> _What you are asked to do_
Report each line of the records where "https" occurs.

..........

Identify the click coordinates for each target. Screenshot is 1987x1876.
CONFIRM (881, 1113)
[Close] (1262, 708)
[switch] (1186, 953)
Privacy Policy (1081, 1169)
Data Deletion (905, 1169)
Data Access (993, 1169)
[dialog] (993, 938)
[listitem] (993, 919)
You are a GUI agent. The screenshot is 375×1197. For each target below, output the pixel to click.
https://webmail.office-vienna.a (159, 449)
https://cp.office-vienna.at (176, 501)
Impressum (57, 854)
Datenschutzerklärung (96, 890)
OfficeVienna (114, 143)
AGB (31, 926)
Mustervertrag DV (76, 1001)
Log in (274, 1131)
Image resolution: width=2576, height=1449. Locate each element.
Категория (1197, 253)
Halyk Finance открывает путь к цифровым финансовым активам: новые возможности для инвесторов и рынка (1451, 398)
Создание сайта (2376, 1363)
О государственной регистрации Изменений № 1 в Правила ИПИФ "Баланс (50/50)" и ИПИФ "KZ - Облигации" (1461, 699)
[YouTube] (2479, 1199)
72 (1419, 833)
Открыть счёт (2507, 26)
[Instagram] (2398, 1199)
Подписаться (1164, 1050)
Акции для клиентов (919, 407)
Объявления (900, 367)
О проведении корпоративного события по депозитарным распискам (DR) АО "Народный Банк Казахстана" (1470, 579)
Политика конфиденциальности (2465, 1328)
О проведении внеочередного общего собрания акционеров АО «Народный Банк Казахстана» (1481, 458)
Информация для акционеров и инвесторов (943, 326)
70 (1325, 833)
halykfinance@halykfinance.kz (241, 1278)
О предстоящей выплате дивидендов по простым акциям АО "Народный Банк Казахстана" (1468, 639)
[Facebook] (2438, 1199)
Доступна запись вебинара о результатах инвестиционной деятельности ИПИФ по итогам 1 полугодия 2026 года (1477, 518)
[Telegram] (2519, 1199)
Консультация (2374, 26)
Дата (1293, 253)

..........

> _Exercise output_
https://webmail.office-vienna.a (159, 449)
https://cp.office-vienna.at (176, 501)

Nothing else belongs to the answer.